I have created a materialized view which has roughly the following definition:
.create materialized-view TransactionsWithCustDataMatView on table Transactions
{
Transactions
| join kind=inner Customers on CustomerId
| where CreatedOn > LastModifiedOn1
| summarize arg_max(LastModifiedOn1, *) by TransactionId
}
The problem is that sometimes a customer registers and within 1 minute also performs a transactions. However, since Customers and Transactions are different tables, each with its own ingestion (batching), it happens that sometimes the transaction of a new customer is ingested before the corresponding customer is ingested, and then the above materialized view "skips" the transaction due to the inner join.
Is there a way how to control/sync the ingestions of the 2 source table, or schedule the materialized view to run with some delay of 10-20 minutes (when ingestions to both tables would have happened)?
Br,
Deyan
Deyan
4 Replies
- Deyan_PetrovCopper ContributorNote, the column CreatedOn belongs to Transactions table, and the column LastModifiedOn1 belongs to the Customers table.
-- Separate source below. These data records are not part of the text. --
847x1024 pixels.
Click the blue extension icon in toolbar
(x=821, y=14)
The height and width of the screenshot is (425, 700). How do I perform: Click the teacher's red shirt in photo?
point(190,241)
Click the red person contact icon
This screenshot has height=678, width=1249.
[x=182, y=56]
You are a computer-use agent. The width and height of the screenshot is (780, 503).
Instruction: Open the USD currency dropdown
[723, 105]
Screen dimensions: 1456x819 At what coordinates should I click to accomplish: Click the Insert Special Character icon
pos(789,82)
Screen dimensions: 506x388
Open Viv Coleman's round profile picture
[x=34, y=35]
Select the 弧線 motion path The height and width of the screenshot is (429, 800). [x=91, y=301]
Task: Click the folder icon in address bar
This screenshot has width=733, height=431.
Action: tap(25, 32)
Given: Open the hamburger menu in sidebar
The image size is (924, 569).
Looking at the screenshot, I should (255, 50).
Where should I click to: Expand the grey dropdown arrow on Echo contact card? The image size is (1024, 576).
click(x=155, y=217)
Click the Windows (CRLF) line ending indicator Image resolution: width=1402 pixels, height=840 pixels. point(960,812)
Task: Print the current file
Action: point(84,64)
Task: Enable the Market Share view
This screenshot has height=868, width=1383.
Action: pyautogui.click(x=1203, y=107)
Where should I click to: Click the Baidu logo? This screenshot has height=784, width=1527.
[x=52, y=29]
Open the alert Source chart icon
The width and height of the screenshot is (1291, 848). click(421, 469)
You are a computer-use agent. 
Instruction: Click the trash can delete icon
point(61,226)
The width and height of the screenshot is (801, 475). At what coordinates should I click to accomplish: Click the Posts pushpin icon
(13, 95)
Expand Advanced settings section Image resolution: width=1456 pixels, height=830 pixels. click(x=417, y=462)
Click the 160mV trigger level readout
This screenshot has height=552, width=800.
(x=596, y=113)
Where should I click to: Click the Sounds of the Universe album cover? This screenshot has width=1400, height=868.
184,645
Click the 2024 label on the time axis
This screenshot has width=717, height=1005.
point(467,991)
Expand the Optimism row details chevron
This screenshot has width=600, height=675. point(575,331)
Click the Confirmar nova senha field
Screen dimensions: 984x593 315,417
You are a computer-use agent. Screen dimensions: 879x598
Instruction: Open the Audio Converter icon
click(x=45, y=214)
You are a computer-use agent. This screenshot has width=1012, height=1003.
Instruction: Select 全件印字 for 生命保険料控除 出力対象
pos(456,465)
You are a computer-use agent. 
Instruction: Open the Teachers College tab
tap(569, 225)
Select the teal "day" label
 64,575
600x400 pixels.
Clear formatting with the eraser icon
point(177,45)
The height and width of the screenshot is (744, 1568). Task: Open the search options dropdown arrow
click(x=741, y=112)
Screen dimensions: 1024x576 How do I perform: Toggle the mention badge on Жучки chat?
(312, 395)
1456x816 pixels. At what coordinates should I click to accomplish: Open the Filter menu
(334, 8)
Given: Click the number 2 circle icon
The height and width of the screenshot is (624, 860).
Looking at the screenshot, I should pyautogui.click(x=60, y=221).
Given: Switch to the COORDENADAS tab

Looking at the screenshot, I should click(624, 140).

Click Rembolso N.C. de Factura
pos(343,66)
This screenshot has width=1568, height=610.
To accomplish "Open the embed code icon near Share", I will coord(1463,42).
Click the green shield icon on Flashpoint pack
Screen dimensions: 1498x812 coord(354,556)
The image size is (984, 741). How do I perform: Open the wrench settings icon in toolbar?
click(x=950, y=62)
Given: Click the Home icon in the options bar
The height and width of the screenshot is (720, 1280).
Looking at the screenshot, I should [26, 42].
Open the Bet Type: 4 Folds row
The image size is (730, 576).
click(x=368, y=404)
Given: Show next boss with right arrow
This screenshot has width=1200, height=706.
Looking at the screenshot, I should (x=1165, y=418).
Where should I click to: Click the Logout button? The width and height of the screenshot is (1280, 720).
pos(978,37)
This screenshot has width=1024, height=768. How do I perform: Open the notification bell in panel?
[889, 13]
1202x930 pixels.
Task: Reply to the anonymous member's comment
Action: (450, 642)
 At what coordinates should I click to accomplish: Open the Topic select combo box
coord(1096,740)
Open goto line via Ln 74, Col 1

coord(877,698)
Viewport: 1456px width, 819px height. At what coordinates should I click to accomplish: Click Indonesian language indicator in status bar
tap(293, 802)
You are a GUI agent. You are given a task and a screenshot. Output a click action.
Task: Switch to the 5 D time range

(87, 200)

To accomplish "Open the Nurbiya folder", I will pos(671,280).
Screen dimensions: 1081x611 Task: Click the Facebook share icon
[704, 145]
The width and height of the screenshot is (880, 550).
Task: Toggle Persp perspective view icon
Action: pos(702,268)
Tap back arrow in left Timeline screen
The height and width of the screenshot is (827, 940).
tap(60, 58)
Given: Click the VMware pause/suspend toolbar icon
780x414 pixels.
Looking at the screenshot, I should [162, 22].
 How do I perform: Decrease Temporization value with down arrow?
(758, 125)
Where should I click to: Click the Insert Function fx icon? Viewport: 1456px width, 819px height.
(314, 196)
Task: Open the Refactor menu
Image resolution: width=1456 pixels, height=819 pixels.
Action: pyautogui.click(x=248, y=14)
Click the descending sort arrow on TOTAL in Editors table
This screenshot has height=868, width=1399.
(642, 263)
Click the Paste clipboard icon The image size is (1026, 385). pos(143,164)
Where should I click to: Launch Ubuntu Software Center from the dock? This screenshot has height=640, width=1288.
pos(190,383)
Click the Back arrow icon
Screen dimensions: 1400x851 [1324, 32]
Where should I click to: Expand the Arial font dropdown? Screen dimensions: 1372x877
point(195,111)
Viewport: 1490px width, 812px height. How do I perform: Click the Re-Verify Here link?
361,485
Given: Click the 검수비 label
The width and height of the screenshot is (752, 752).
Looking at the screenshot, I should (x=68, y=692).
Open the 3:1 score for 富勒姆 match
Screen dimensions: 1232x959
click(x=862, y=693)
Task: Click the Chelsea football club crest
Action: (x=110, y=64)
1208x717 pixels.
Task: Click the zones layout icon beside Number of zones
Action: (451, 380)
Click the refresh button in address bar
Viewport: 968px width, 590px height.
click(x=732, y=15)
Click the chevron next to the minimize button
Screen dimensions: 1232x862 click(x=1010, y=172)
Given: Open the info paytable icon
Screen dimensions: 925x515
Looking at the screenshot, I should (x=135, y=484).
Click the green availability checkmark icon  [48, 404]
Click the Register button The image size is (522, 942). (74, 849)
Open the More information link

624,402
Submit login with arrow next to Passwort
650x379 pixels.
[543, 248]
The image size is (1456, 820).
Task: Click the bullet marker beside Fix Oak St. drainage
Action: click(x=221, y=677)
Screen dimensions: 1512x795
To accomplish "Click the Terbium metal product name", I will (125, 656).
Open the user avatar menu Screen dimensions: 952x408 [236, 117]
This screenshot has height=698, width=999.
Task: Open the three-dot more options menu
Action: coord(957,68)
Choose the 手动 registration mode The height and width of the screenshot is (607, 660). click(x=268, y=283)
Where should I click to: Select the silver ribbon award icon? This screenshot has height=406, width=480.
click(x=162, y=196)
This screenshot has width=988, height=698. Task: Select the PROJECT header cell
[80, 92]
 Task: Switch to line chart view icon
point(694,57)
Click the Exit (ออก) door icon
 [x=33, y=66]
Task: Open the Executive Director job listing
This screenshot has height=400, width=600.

The purpose of this condition is to select the last data record for a customer at the time the transaction was executed (new customer data records may be written also after the transaction has been executed, but we need the customer data *at* the time the transaction was executed).
- wernerzirkelBrass Contributor
Deyan_Petrov if it was my decision, I would try to avoid having this join in the materialized view definition. Instead, I would prepare a base table thich contains information of both tables. I would .append new data every 20 minutes in an ADF task from both tables. The materialized view would just refer to this base table.
The basetable could have a retention policy of a few days, so you would not keep the data twice.- Deyan_PetrovCopper Contributorwernerzirkel, thanks for the advice but how do you "prepare a base table thich contains information of both tables"? I have 2 different event hubs (Customers and Transactions) which are mapped via ingestion mapping each to a separate table. How do you map to different event hubs to the same table?